Excerpt from a dataset
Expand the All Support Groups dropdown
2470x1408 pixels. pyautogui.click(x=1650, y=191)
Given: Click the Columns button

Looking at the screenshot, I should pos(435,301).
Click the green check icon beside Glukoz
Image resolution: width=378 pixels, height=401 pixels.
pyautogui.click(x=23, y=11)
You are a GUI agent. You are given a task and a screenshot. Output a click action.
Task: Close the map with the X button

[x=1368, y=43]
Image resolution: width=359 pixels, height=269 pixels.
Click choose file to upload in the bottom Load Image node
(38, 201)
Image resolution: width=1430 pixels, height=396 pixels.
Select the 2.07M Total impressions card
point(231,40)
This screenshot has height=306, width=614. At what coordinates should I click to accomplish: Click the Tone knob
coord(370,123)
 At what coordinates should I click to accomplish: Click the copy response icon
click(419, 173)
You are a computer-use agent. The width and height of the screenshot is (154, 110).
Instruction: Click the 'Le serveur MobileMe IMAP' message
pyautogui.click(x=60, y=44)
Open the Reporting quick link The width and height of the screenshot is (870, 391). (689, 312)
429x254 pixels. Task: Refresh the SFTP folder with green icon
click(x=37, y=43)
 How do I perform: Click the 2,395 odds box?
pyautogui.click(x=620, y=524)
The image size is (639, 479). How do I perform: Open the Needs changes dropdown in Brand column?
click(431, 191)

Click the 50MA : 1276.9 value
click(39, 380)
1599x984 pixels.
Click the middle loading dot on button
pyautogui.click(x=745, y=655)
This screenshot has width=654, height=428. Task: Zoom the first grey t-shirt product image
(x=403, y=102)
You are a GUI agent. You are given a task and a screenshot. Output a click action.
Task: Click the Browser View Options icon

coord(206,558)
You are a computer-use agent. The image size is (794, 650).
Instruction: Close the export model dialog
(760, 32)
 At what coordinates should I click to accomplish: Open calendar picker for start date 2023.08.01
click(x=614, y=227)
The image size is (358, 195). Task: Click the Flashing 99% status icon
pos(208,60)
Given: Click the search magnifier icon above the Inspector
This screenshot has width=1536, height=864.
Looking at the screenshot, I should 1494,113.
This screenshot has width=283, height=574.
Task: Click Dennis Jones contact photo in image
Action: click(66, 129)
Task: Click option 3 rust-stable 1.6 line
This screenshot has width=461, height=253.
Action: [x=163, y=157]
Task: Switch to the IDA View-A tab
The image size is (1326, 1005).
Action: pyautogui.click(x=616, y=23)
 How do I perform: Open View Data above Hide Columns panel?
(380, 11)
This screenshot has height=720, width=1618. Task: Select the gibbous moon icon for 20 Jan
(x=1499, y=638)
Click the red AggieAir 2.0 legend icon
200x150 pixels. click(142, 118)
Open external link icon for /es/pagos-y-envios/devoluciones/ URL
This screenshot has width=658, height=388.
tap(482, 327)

What to work on:
Arrange the lines from the dataset excerpt above as a numbered list, omitting any blank lines.

Complete response:
1. Expand the All Support Groups dropdown
2. 2470x1408 pixels. pyautogui.click(x=1650, y=191)
3. Given: Click the Columns button
4. Looking at the screenshot, I should pos(435,301).
5. Click the green check icon beside Glukoz
6. Image resolution: width=378 pixels, height=401 pixels.
7. pyautogui.click(x=23, y=11)
8. You are a GUI agent. You are given a task and a screenshot. Output a click action.
9. Task: Close the map with the X button
10. [x=1368, y=43]
11. Image resolution: width=359 pixels, height=269 pixels.
12. Click choose file to upload in the bottom Load Image node
13. (38, 201)
14. Image resolution: width=1430 pixels, height=396 pixels.
15. Select the 2.07M Total impressions card
16. point(231,40)
17. This screenshot has height=306, width=614. At what coordinates should I click to accomplish: Click the Tone knob
18. coord(370,123)
19.  At what coordinates should I click to accomplish: Click the copy response icon
20. click(419, 173)
21. You are a computer-use agent. The width and height of the screenshot is (154, 110).
22. Instruction: Click the 'Le serveur MobileMe IMAP' message
23. pyautogui.click(x=60, y=44)
24. Open the Reporting quick link The width and height of the screenshot is (870, 391). (689, 312)
25. 429x254 pixels. Task: Refresh the SFTP folder with green icon
26. click(x=37, y=43)
27.  How do I perform: Click the 2,395 odds box?
28. pyautogui.click(x=620, y=524)
29. The image size is (639, 479). How do I perform: Open the Needs changes dropdown in Brand column?
30. click(431, 191)
31. Click the 50MA : 1276.9 value
32. click(39, 380)
33. 1599x984 pixels.
34. Click the middle loading dot on button
35. pyautogui.click(x=745, y=655)
36. This screenshot has width=654, height=428. Task: Zoom the first grey t-shirt product image
37. (x=403, y=102)
38. You are a GUI agent. You are given a task and a screenshot. Output a click action.
39. Task: Click the Browser View Options icon
40. coord(206,558)
41. You are a computer-use agent. The image size is (794, 650).
42. Instruction: Close the export model dialog
43. (760, 32)
44.  At what coordinates should I click to accomplish: Open calendar picker for start date 2023.08.01
45. click(x=614, y=227)
46. The image size is (358, 195). Task: Click the Flashing 99% status icon
47. pos(208,60)
48. Given: Click the search magnifier icon above the Inspector
49. This screenshot has width=1536, height=864.
50. Looking at the screenshot, I should 1494,113.
51. This screenshot has width=283, height=574.
52. Task: Click Dennis Jones contact photo in image
53. Action: click(66, 129)
54. Task: Click option 3 rust-stable 1.6 line
55. This screenshot has width=461, height=253.
56. Action: [x=163, y=157]
57. Task: Switch to the IDA View-A tab
58. The image size is (1326, 1005).
59. Action: pyautogui.click(x=616, y=23)
60.  How do I perform: Open View Data above Hide Columns panel?
61. (380, 11)
62. This screenshot has height=720, width=1618. Task: Select the gibbous moon icon for 20 Jan
63. (x=1499, y=638)
64. Click the red AggieAir 2.0 legend icon
65. 200x150 pixels. click(142, 118)
66. Open external link icon for /es/pagos-y-envios/devoluciones/ URL
67. This screenshot has width=658, height=388.
68. tap(482, 327)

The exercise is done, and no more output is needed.